Das Randthema Diagnose bzw. Diagnostik im Religionsunterricht wird religionspädagogisch konträr beurteilt und ist im Unterschied zu anderen Fächern kein systematisches Gebiet innerhalb der Religionsdidaktik. Erst aktuell skizziert Oliver Reis (2018) in acht Thesen einen religionsdidaktisch begründeten Ansatz einer inklusionsbezogenen Förderdiagnostik im Religionsunterricht. In Abgrenzung zu den im religionspädagogischen Inklusionsdiskurs dominierenden Vorbehalten gegenüber der Kompetenzorientierung (Grasser, 2014, 33) plädiert Reis (2018, 184f.) dafür, die Diagnostik nicht nur an inklusionspädagogische Prinzipien zu binden, sondern inklusive Didaktik primär didaktisch zu verstehen und die inklusive Diagnostik im Kontext der Kompetenzorientierung zu verorten. Im Sinne der Förderdiagnostik integriert er mit der didaktisch begründeten, zielgeleiteten Koppelung von Diagnose und Förderung die sonderpädagogische Expertise und bezieht die Norm der curricularen Kompetenzerwartungen ein (Reis, 2018, 191). Er hält das Response-to-Intervention-Modell (RTI) grundsätzlich dafür geeignet, religiöses Lernen zu strukturieren (Reis, 2018, 192) und fordert auf der Basis eines didaktischen Modells, das sich an der fachlichen Re-Modellierung oder normativen Leistungserfassung orientiert, die evidenzbasierte Sonderpädagogik nicht zu vernachlässigen (Reis, 2018, 193). Neben alltagsdiagnostischen Zugängen, wie sie z.B. die Arbeitshilfe Religion inklusiv (RPE, 2012) mit Methoden zur Bestimmung der Lernausgangslage und des Lernzuwachses im Unterricht vorsieht, ist in gleicher Weise zu prüfen, inwiefern ein Lernimpuls bzw. eine Förderung lernwirksam wurde.

Auf der Grundlage von Feusers entwicklungslogischer Didaktik plädiert Reis (2018, 198) dafür, die in der religionspädagogischen Rezeption vernachlässigten drei Größen der Sachstrukturanalyse, Tätigkeitsstrukturanalyse und Handlungsstrukturanalyse so aufeinander zu beziehen, dass die kompetenzorientierten Handlungsaufgaben zum Motor der inneren Entwicklung von der Zone der aktuellen zur nächsten Zone werden kann.

5. Ausblick

Die inklusiven Lehr- und Lernprozesse bedürfen neben religionspädagogischen Reflexionen über die Einstellungen von Lehrerinnen und Lehrern hinaus der weiteren empirischen Erforschung.
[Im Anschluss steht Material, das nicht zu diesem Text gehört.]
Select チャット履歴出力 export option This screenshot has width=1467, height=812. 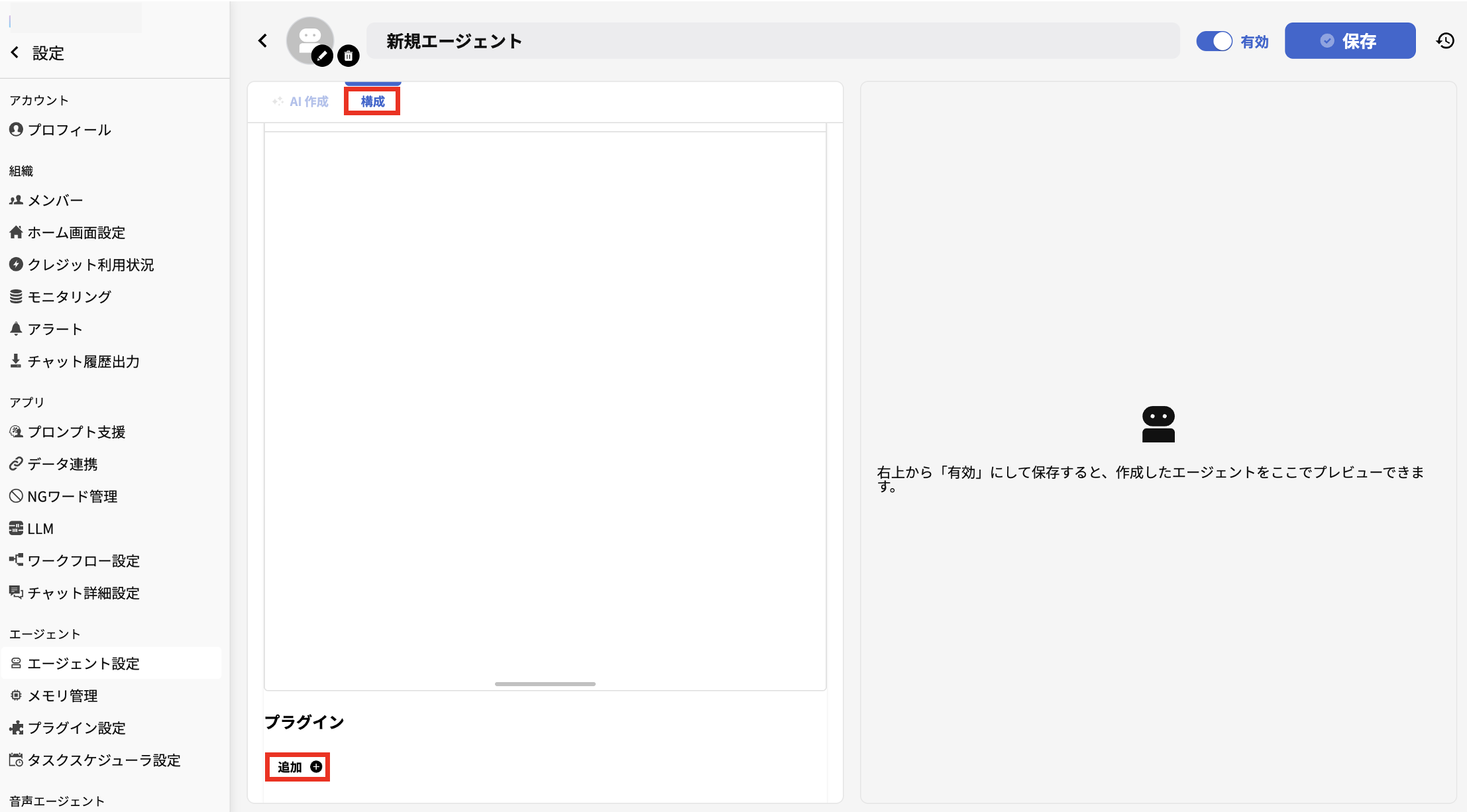(83, 361)
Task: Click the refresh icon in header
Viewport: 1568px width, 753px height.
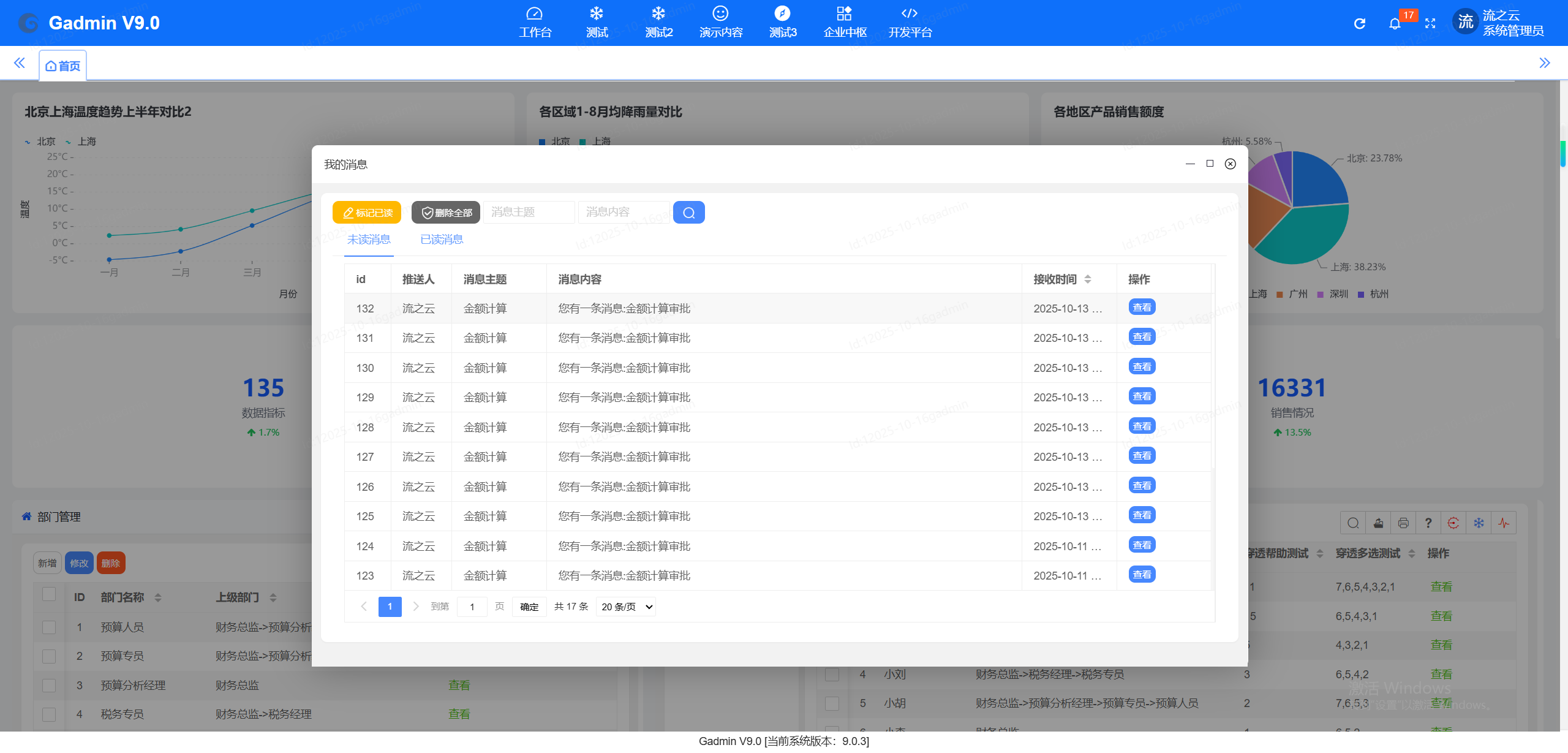Action: click(1359, 24)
Eine konsistente inklusive Religionsdidaktik ist auf der Basis aktueller inklusionsdidaktischer Ansätze (Reich, 2014) und vorhandener religionsdidaktischer Bausteine dringend erforderlich. Dabei sind neben inklusionspädagogischen Prinzipien auch Aspekte einer evidenzbasierten Förderdiagnostik, der (curricularen) Kompetenzorientierung und der sonderpädagogischen Expertise angemessen zu berücksichtigen.